§ LISTA DE TAREAS:
- A) Según el texto sobre Hambre, ¿cómo se llama la amada del protagonista?
- B) Enumera todos los nombres propios de personas, personajes, lugares y obras que aparecen en el texto sobre Hambre.
- C) Prosigue el texto sobre Hambre a partir de su última oración.

§ TEXTO FUENTE:
*****

Tan importante como la moral que transita por las páginas de Hambre es la geografía que por las mismas recorre su protagonista, una singladura magníficamente ilustrada por la más que certera traducción de Kristin Baggethun y Asunción Lorenzo, que recogen el texto original noruego y no parten de las traducciones existentes que del texto había en alemán, y no queda sino decir que lo hacen con gran acierto y valentía, pues son capaces de plasmar en negro sobre blanco esa pasión errática del protagonista, y no sólo describiendo las rutas por la ciudad con un tratamiento más que acertado del callejero de Christiania, sino que también se traslada a los diálogos, porque al dejarlos tal cual los escribió Hamsun, nos acercan mucho más hacia esa verdad y esa libertad impulsiva que profesan el escritor y su protagonista, que como un Don Quijote va en busca de su amada y de sus propios molinos de viento a los que presentar batalla. Ylayali se llama la amada que Hamsun proporciona a su personaje, que se desenvuelve entre misteriosa y enigmática a la par que impulsiva como su propio pretendiente, y que retrata a un personaje femenino diferente para los usos de la época, donde la confusión en este caso se convierte en virtud.

*****

§ DATOS PROPORCIONADOS:
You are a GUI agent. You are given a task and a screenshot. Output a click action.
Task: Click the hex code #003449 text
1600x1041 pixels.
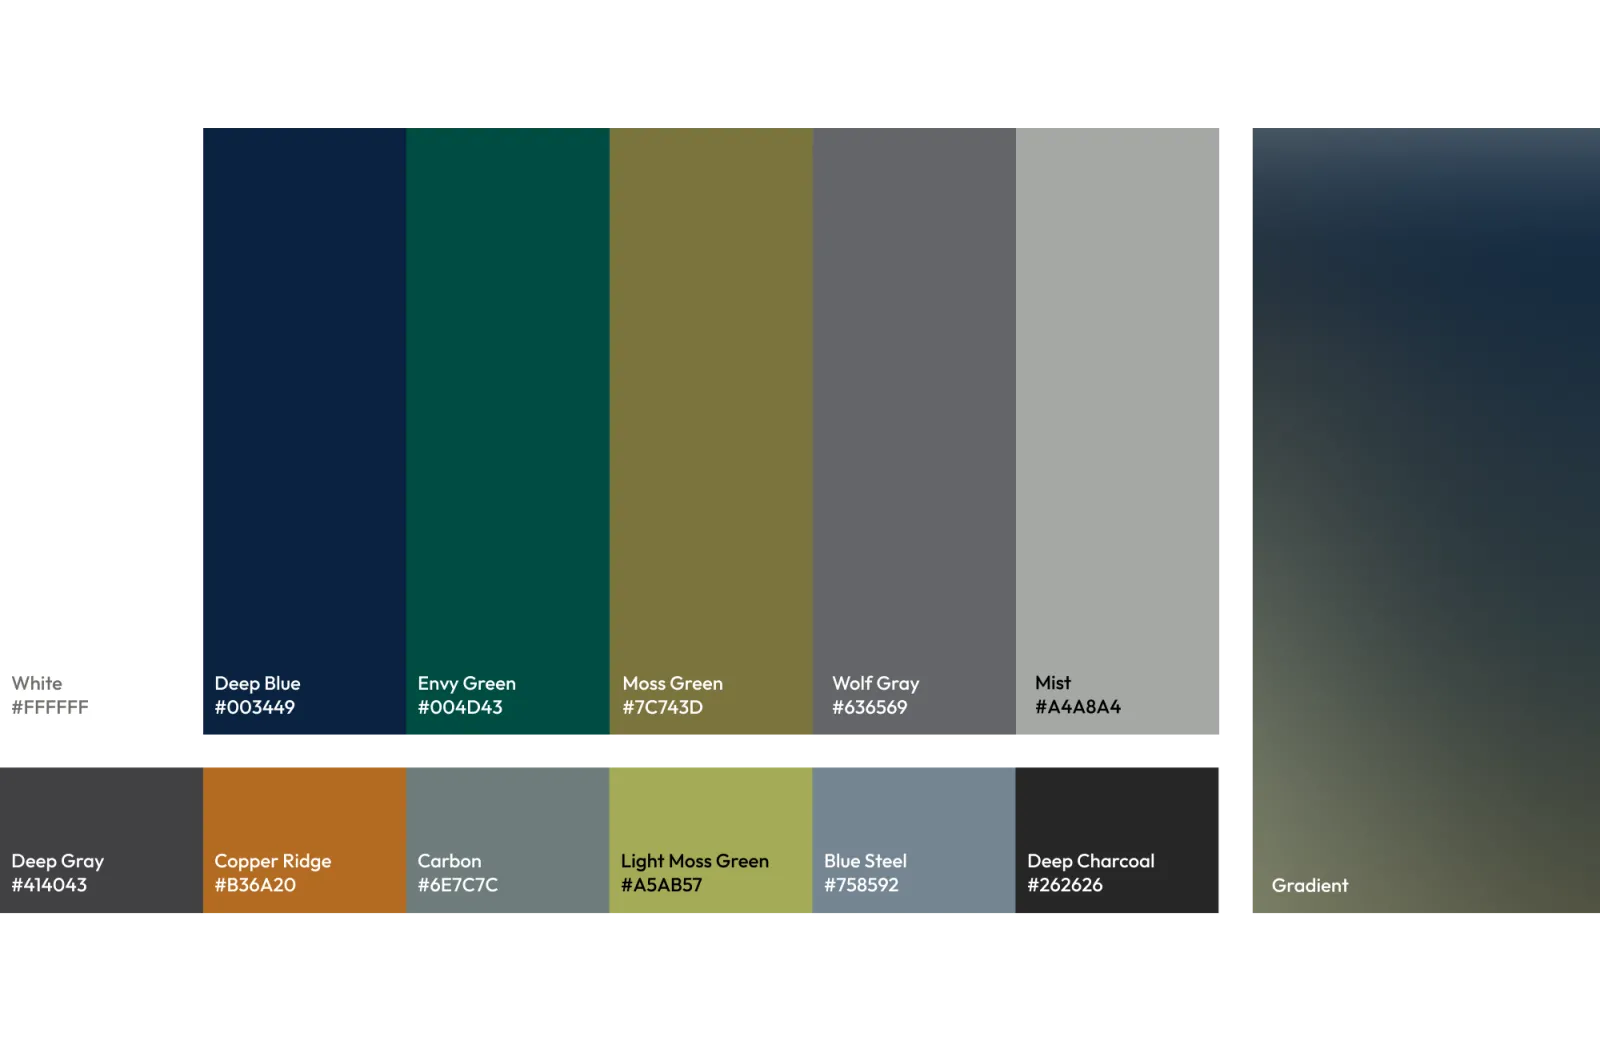pos(255,707)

*****

§ RESPUESTAS:
- A) Ylayali.

- B) Hambre, Kristin Baggethun, Asunción Lorenzo, Christiania, Hamsun, Don Quijote, Ylayali.

- C)
Hambre es por encima de todo un canto a la libertad; un sentimiento al que Hamsun despoja de cualquier aderezo, y en esa pureza plagada de fríos ingratos y oscuros, trata de adivinar un poco de luz y esperanza fijándose en el individuo. Un individuo que se posiciona frente a una sociedad que poco a poco camina hacia una desnaturalización de la especie humana. Y en esa lucha es donde Hamsun presenta batalla y en donde la creación artística se levanta como el mejor estandarte con el que un hombre puede hacer frente a la desventura que se le avecina, cubriéndose para ello con una espesa capa de lirismo desesperado con la que poder emprender una travesía que no conoce un final.
Reseña de Ángel Silvelo Gabriel.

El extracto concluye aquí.